En guise de symbole, les combattants de « l’État islamique » ont voulu abattre la frontière syro-irakienne (à tort associée aux accords Sykes-Picot[5], preuve d’une connaissance superficielle de cette histoire). Situation ironique où des combattants souvent venus de très loin viennent remettre en cause des frontières tracées par des puissances étrangères, au nom d’une umma musulmane et contre des régimes arabes jugés impies. Voilà une image facilement digestible par des lectures civilisationnelles devenues omniprésentes : plutôt qu’un « peuple », des micro-communautés religieuses (sunnites, chiites, alaouites, « chrétiens d’Orient » …) émiettées ou alors une macro-communauté musulmane qui serait insécable. De son côté, bien qu’encline à jouer ici ou là cette carte civilisationnelle, la Russie n’a pas hésité à intervenir militairement en Syrie au nom de la sauvegarde de l’ordre territorial et stato-national.

Peuple, nation, religion

Sortir des rengaines civilisationnelles est donc un impératif si l’on veut renouer avec la notion de « peuple ». Cela suppose une conscience collective plutôt qu’une méga-identité. Les idéologies profanes qui ont largement marqué l’histoire du monde arabe (et de sa décolonisation inachevée), à savoir le nationalisme arabe et le marxisme, ont été malmenées au profit des ritournelles religieuses et d’acteurs politiques se réclamant de l’islam (au premier rang desquels les Frères musulmans). Là encore, malmenées à la fois à l’intérieur (par les régimes en place) et à l’extérieur (notamment par les États-Unis). La guerre d’Afghanistan (1979-1989) constitue ici une rupture : un théâtre de combats pour des milliers de « djihadistes » arabes trouvant  dans un anticommunisme musulman une cause. Cela s’est accompagné par un intérêt croissant pour des militants islamistes comme Sayyid Qutb (exécuté en 1966) et pour le wahhabisme (propulsé par l’enrichissement du royaume saoudien), tandis que les penseurs musulmans –y compris ceux se réclamant de la salafiyya– des XIXe et XXe siècles (Jamal al-Din al-Afghani, Mohamed Abduh, Rachid Rida) étaient souvent ignorés.

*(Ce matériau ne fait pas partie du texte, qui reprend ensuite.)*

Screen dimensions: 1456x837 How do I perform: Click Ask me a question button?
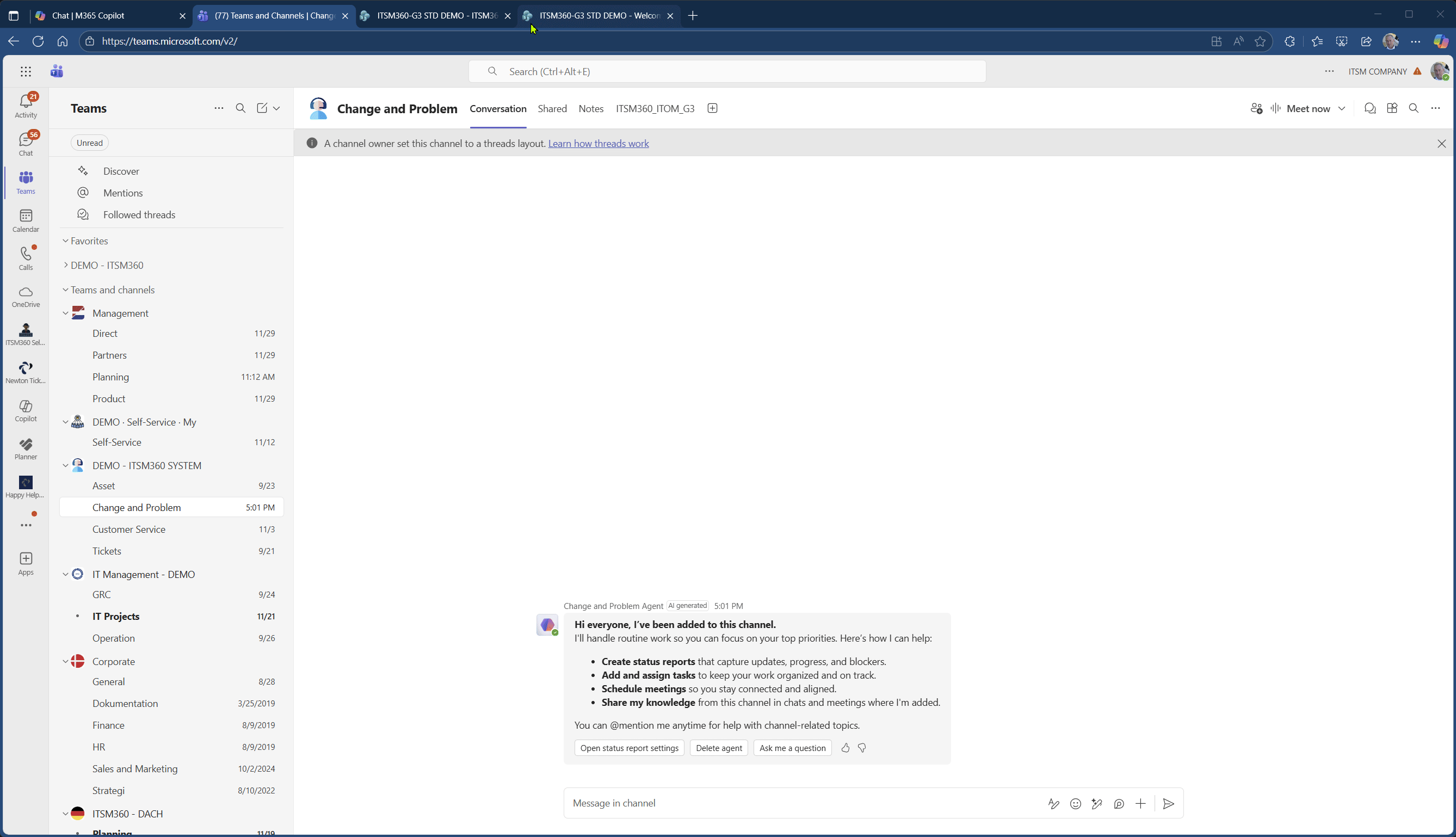(x=792, y=747)
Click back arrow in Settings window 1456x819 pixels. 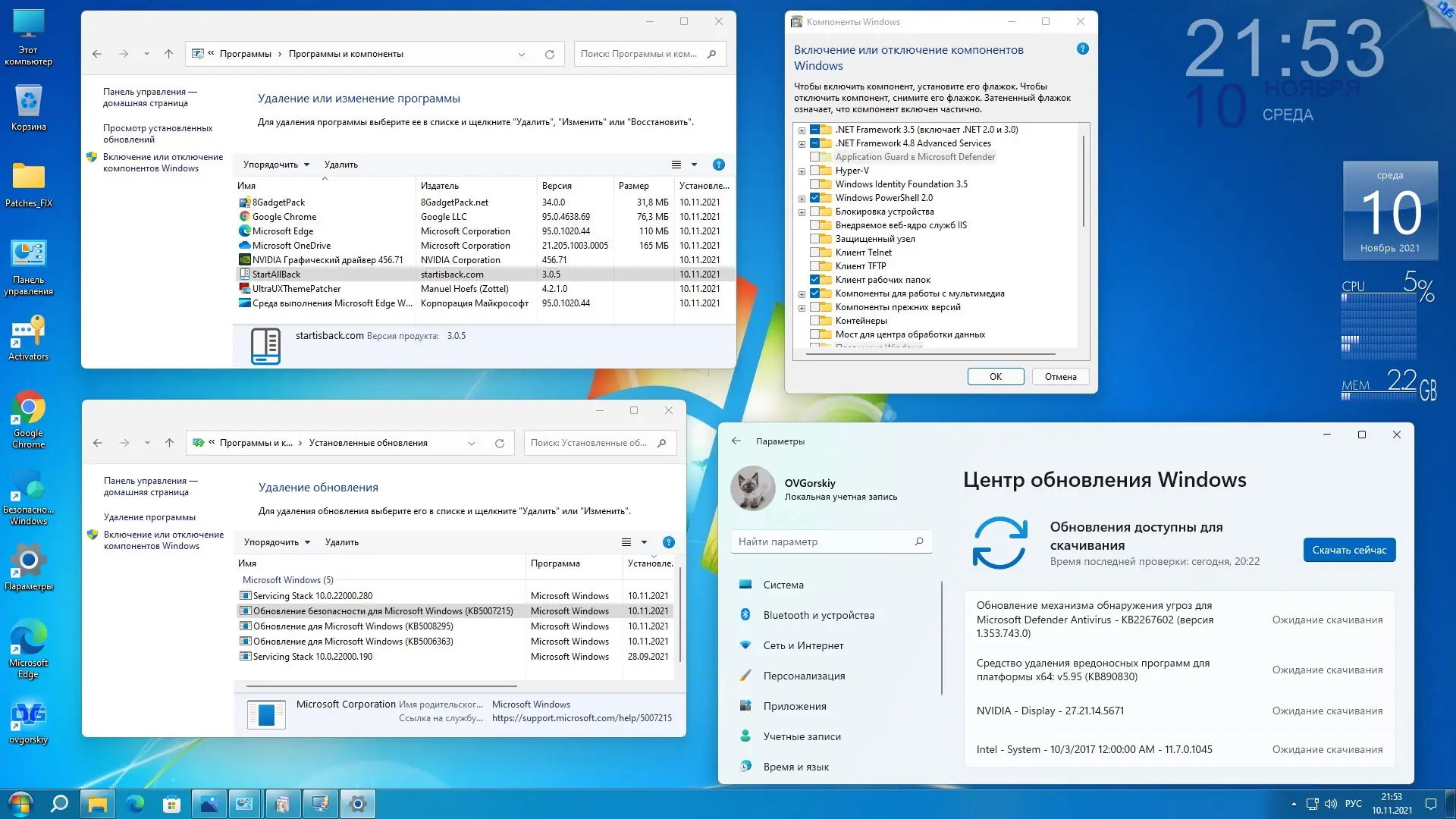click(x=736, y=441)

La conscience nationale arabe se retrouve ainsi avalée par une identité musulmane essentialisée. Pour reprendre la notion si souvent torturée d’assabiyya (esprit de corps) chère à Ibn Khaldoun, nous pouvons dire que l’idée d’une assabiyya arabe fut noyée. Le monde arabe se retrouve ainsi coincé entre le marteau de l’islamophobie et l’enclume de l’islamophilie, certains n’hésitant pas à faire de l’islamisme une poursuite de la décolonisation. Deux essentialisations se font face : celle de l’islam irréductiblement violent et celle du « parler musulman » émancipateur. Telle est la nature de l’impasse.

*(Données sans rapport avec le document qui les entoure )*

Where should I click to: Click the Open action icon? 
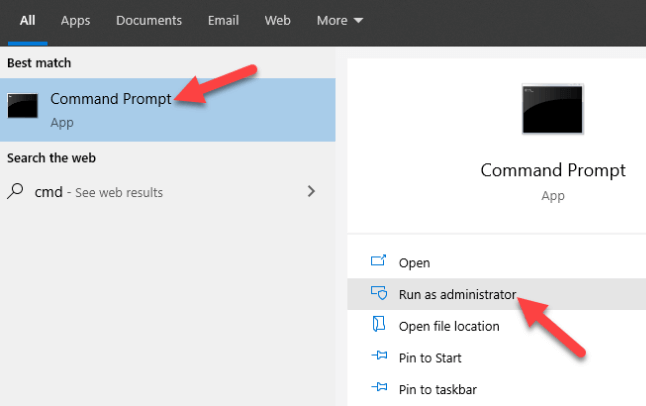(x=378, y=262)
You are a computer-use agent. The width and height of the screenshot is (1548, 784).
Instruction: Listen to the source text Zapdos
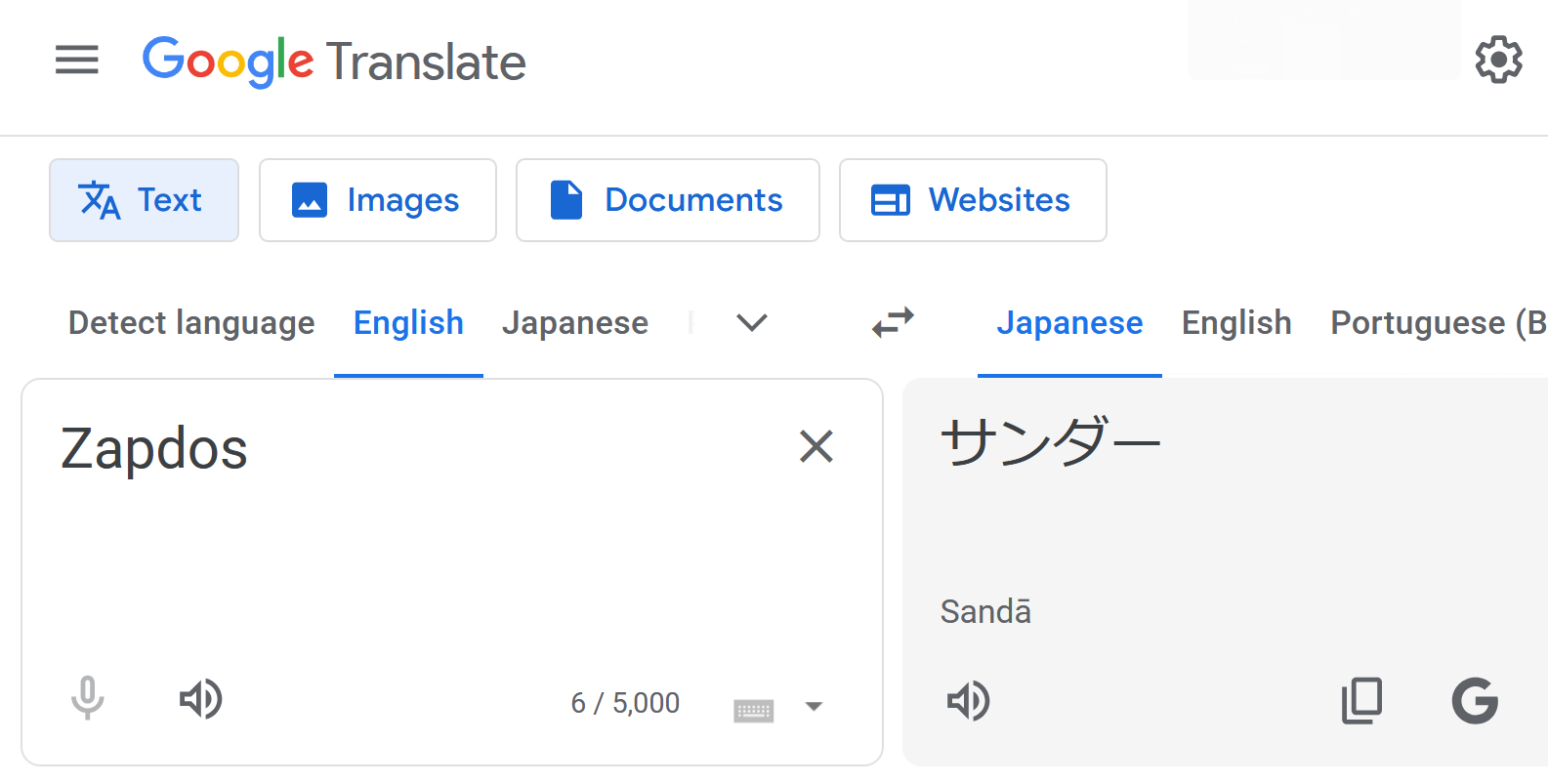click(201, 699)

Saisir la notion de « peuple » dans ces conditions devient difficile. Nous pouvons citer trois types d’usages politiques du « peuple » dans l’histoire contemporaine du monde arabe. Le premier est celui des gauches arabes, imprégnées de marxisme et de nationalisme arabe. Le deuxième est celui des pouvoirs républicains arabes. Le troisième est celui des forces se réclamant d’un islam politique. Dans une approche schmittienne[6] identifiant un « eux » et un « nous », approche dans laquelle puise le populisme de gauche théorisé notamment par Chantal Mouffe[7], nous pouvons noter des distinctions importantes, même si les trois peuvent s’accorder sur une partie du « eux » (l’impérialisme et l’occupation israélienne qui, bien qu’instrumentalisés, constituent des menaces bien réelles). Le premier est devenu presque inaudible dans le monde arabe. Le deuxième, celui de certains régimes arabes, consiste en une prouesse : à la fois une glorification et un effacement. Le peuple (algérien, syrien …) serait grand et fort, mais il doit s’effacer politiquement au profit d’un autre acteur, l’armée par exemple. Dans le cas algérien, Lahouari Addi a bien décrit ce mécanisme[8]. Notons ici que la religion est l’un des outils de cet effacement politique : même dans la lutte contre l’islamisme, l’islamisation de la société fut le prix à payer. Enfin, la mouvance islamiste (quand elle n’est pas alliée aux régimes en question) a souvent très bien réussi le pari populiste : un peuple qui serait pieux et démuni devant affronter des régimes impies, une minorité de mauvais musulmans et un « Occident » malveillant.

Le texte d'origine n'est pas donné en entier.